And then bumping into that stupid boy.

Fuck my life. I’ll be the talk of the Academy.

But chatter is noticeably absent when I enter the dining hall for breakfast. No one is watching me—well, more than usual—or whispering while I walk. Even Lily is oblivious to any midnight nudie runs.

She’s holding up a croissant to her face, inspecting it. “What’s the spell to make things taste better again?”

“There’s a spell for that?” I ask, curious. “Like, a salt bae spell?”

Both Lily and Ava laugh—quite rare for the latter, whose face always seems to be stuck in RBF mode.

Lily drops her croissant. “A salt bae spell. That’s fucking gold. It’s possible. There are all kinds of weird spells if you know where to look.”

You can say that again.

I think back to Darkwood, crossing my legs under the table. I look to my plate—a single slice of buttered toast. Hardly the breakfast of champions, but I’ve never been big on eating in general. Didn’t stop Gran filling my plate every meal.

“What do you have first?” Lily asks.

I picture my timetable. “Ah, Metamagic, or was it Temporal Magic?”

Lily yawns. “Both bullshit, airy-fairy subjects. Like Metamagic? Seriously. That ain’t fundamental.”

“It’s a growing discipline,” Ava adds. “I find it beneficial.”

“The only thing you need to find,” Lily goes on, “is a nice hard dick to get you out of this constant doom and gloom.

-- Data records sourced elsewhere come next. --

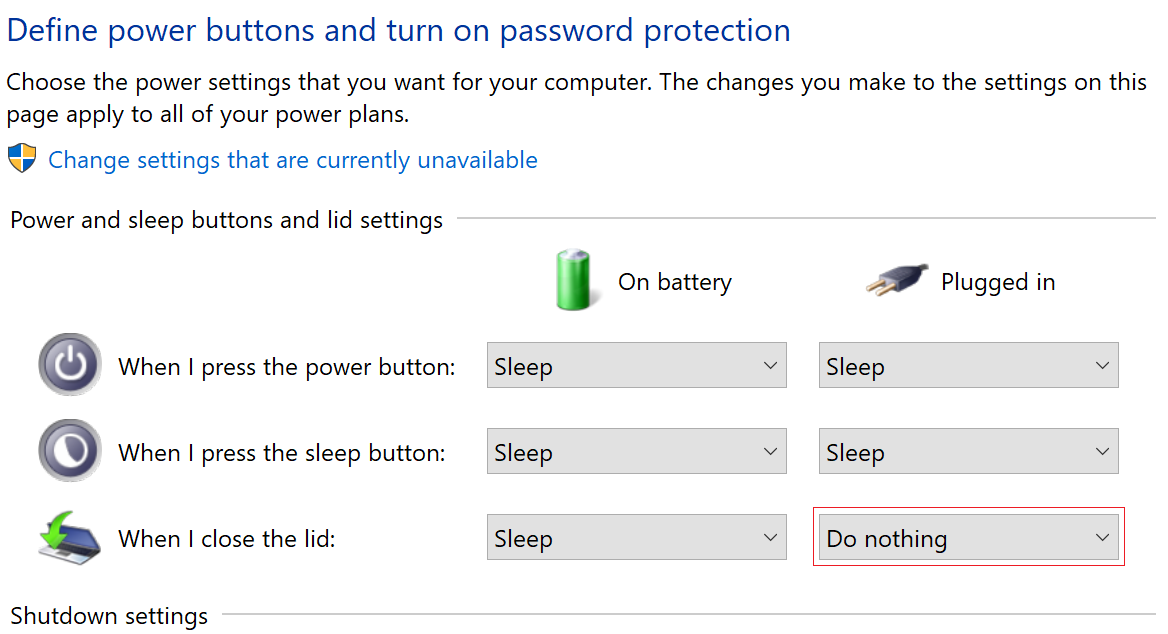Click 'Define power buttons' page title
The image size is (1168, 634).
(x=398, y=30)
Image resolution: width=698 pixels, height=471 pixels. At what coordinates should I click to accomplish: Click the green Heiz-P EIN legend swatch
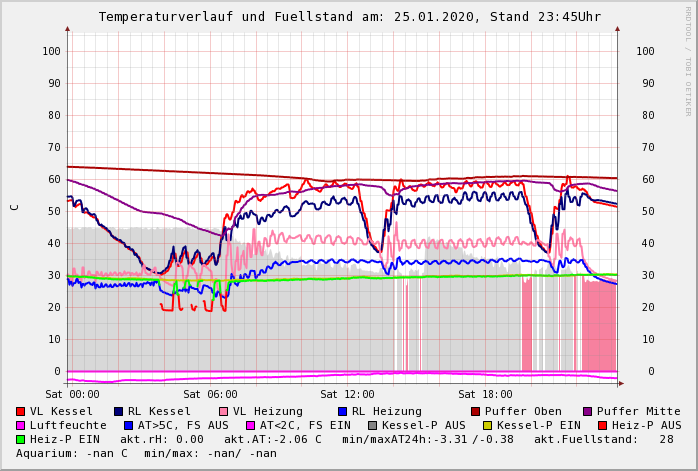21,439
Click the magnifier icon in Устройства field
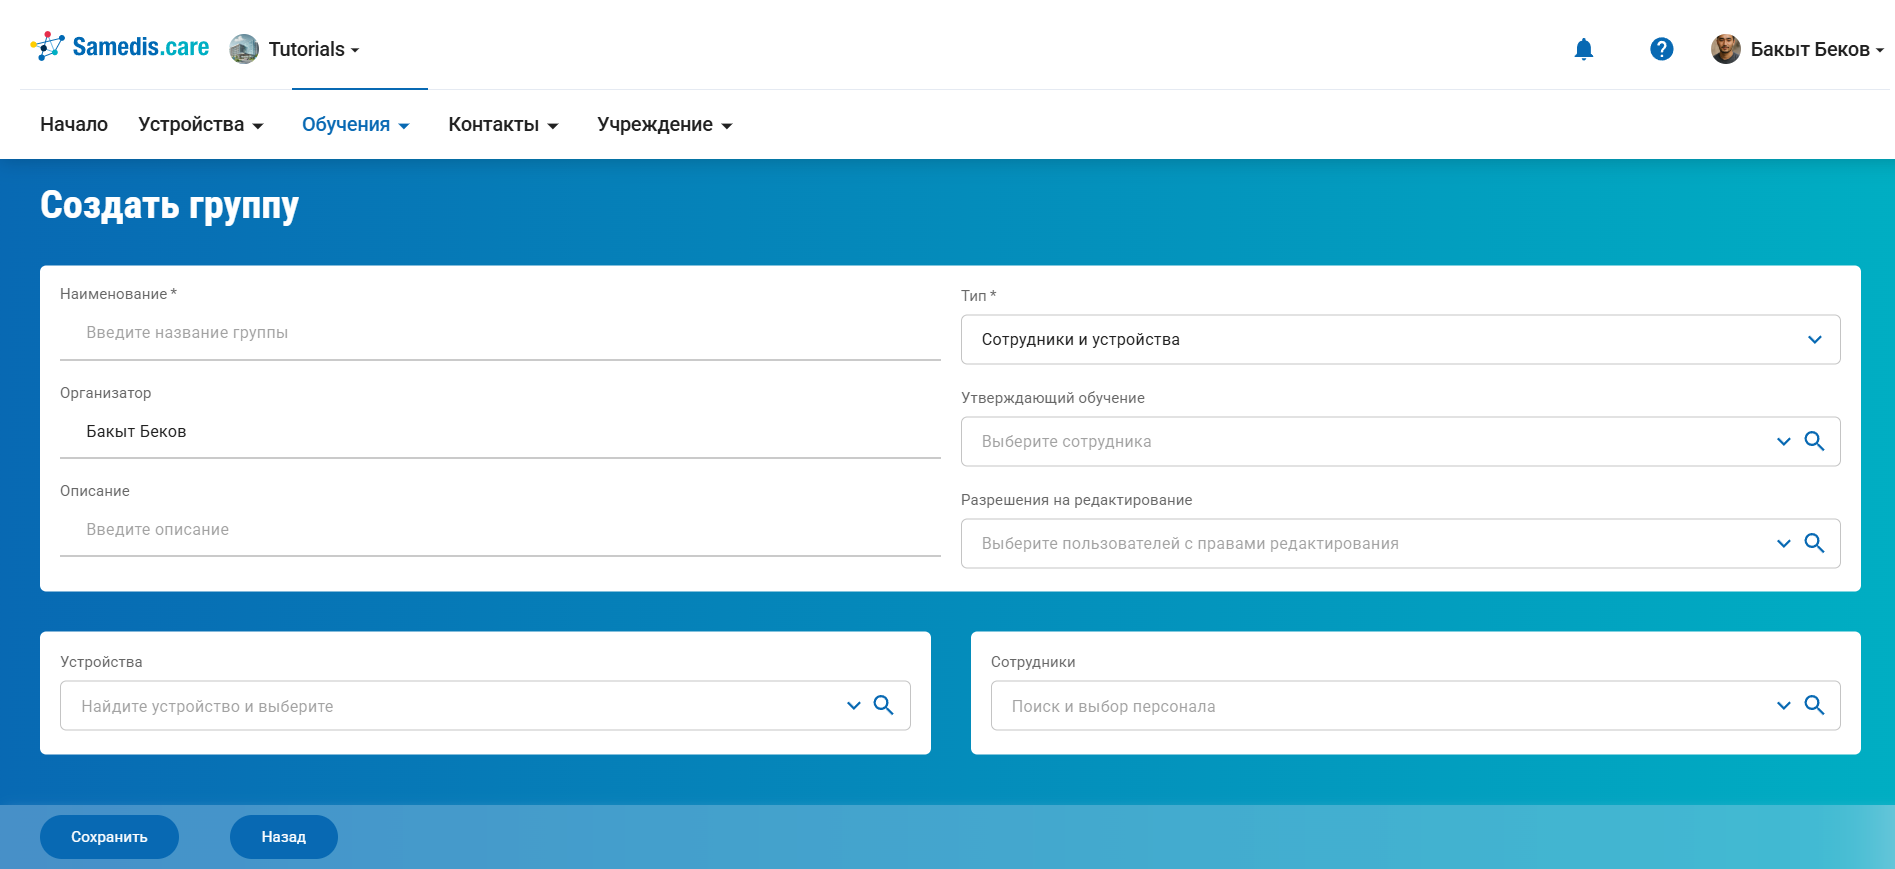Screen dimensions: 1895x869 [x=883, y=705]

Like, seriously, when was the last time you had a good dicking?”

I almost eject my OJ over the table. “What?”

Ava rolls her eyes. “Please, who says I don’t get any?”

“Ah, maybe that cobweb factory called your vagina,” Lily goes on.

And for the first time I see Ava actually smile. “Touché.”

Someone slams into my shoulder, shoving me forward against the table and almost knocking the OJ clear from my hand.

“Shit, watch where you’re going, Cassandra.” Lily drawls.

I turn and find a tall, elegant girl standing there with silver-blonde hair and ice-blue eyes. “So sorry,” she says, smiling at me. “I can be so clumsy.” She drifts away.

Not this shit again.

“Who was that?” I ask.

“Cassandra Thornwood,” Ava informs. “She comes from a fairly well-known Society family, read: filthy rich. Loved by all, but mostly the guys—"

“She’s fucking Glinda the Good,” Lily finishes, “though swap the ‘good’ for ‘fucking bitch,’ and you’d be closer.”

I reach up to my hair. “Does that make me Elphaba?”

Lily raises an eyebrow. “Answer me this, are you green, Ana? Like, are you actually Shrek?”

“Not last time I checked.”

“Then no,” Lily smiles, “you are not, but you are in her crosshairs for whatever reason, and trust me, that’s not a good place to be.”